▶ _Data_
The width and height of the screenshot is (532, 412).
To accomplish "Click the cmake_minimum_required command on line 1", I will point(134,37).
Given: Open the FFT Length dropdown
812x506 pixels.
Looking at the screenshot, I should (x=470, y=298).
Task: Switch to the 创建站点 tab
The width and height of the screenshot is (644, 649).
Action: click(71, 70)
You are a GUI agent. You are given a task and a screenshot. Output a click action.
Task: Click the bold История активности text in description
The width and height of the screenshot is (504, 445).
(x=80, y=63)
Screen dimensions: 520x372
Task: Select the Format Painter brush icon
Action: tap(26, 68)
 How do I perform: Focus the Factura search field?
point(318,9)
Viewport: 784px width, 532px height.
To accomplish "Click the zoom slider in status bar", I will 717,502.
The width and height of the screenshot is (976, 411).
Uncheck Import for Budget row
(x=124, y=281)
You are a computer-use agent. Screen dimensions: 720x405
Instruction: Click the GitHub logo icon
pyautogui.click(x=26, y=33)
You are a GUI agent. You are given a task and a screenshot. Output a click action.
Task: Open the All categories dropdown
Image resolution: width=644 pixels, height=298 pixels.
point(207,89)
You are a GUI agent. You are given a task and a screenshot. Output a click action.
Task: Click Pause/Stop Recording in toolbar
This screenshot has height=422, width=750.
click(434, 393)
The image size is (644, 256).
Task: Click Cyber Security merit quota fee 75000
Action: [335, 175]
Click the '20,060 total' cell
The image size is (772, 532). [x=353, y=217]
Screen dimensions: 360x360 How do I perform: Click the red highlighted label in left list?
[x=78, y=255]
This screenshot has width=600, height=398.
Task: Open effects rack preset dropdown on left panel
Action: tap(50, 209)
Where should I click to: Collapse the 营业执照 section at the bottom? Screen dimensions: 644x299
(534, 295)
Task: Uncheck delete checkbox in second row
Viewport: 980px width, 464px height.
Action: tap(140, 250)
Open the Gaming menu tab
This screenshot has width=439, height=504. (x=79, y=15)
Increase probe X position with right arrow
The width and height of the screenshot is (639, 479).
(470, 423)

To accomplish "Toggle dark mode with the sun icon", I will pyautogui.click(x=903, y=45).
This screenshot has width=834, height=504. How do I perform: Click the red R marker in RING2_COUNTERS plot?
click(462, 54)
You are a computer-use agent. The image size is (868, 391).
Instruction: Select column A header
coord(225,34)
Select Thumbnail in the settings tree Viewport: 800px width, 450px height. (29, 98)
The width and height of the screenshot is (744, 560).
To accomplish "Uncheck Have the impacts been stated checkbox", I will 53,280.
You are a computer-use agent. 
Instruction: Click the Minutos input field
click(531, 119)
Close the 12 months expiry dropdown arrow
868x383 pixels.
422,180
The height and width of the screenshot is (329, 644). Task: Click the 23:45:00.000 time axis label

▶ _Work request_
The reply must contain each line of the material, reproduced faithfully.

▶ _Expected answer_
The width and height of the screenshot is (532, 412).
To accomplish "Click the cmake_minimum_required command on line 1", I will point(134,37).
Given: Open the FFT Length dropdown
812x506 pixels.
Looking at the screenshot, I should (x=470, y=298).
Task: Switch to the 创建站点 tab
The width and height of the screenshot is (644, 649).
Action: click(71, 70)
You are a GUI agent. You are given a task and a screenshot. Output a click action.
Task: Click the bold История активности text in description
The width and height of the screenshot is (504, 445).
(x=80, y=63)
Screen dimensions: 520x372
Task: Select the Format Painter brush icon
Action: tap(26, 68)
 How do I perform: Focus the Factura search field?
point(318,9)
Viewport: 784px width, 532px height.
To accomplish "Click the zoom slider in status bar", I will 717,502.
The width and height of the screenshot is (976, 411).
Uncheck Import for Budget row
(x=124, y=281)
You are a computer-use agent. Screen dimensions: 720x405
Instruction: Click the GitHub logo icon
pyautogui.click(x=26, y=33)
You are a GUI agent. You are given a task and a screenshot. Output a click action.
Task: Open the All categories dropdown
Image resolution: width=644 pixels, height=298 pixels.
point(207,89)
You are a GUI agent. You are given a task and a screenshot. Output a click action.
Task: Click Pause/Stop Recording in toolbar
This screenshot has height=422, width=750.
click(434, 393)
The image size is (644, 256).
Task: Click Cyber Security merit quota fee 75000
Action: [335, 175]
Click the '20,060 total' cell
The image size is (772, 532). [x=353, y=217]
Screen dimensions: 360x360 How do I perform: Click the red highlighted label in left list?
[x=78, y=255]
This screenshot has width=600, height=398.
Task: Open effects rack preset dropdown on left panel
Action: tap(50, 209)
Where should I click to: Collapse the 营业执照 section at the bottom? Screen dimensions: 644x299
(534, 295)
Task: Uncheck delete checkbox in second row
Viewport: 980px width, 464px height.
Action: tap(140, 250)
Open the Gaming menu tab
This screenshot has width=439, height=504. (x=79, y=15)
Increase probe X position with right arrow
The width and height of the screenshot is (639, 479).
(470, 423)

To accomplish "Toggle dark mode with the sun icon", I will pyautogui.click(x=903, y=45).
This screenshot has width=834, height=504. How do I perform: Click the red R marker in RING2_COUNTERS plot?
click(462, 54)
You are a computer-use agent. The image size is (868, 391).
Instruction: Select column A header
coord(225,34)
Select Thumbnail in the settings tree Viewport: 800px width, 450px height. (29, 98)
The width and height of the screenshot is (744, 560).
To accomplish "Uncheck Have the impacts been stated checkbox", I will 53,280.
You are a computer-use agent. 
Instruction: Click the Minutos input field
click(531, 119)
Close the 12 months expiry dropdown arrow
868x383 pixels.
422,180
The height and width of the screenshot is (329, 644). Task: Click the 23:45:00.000 time axis label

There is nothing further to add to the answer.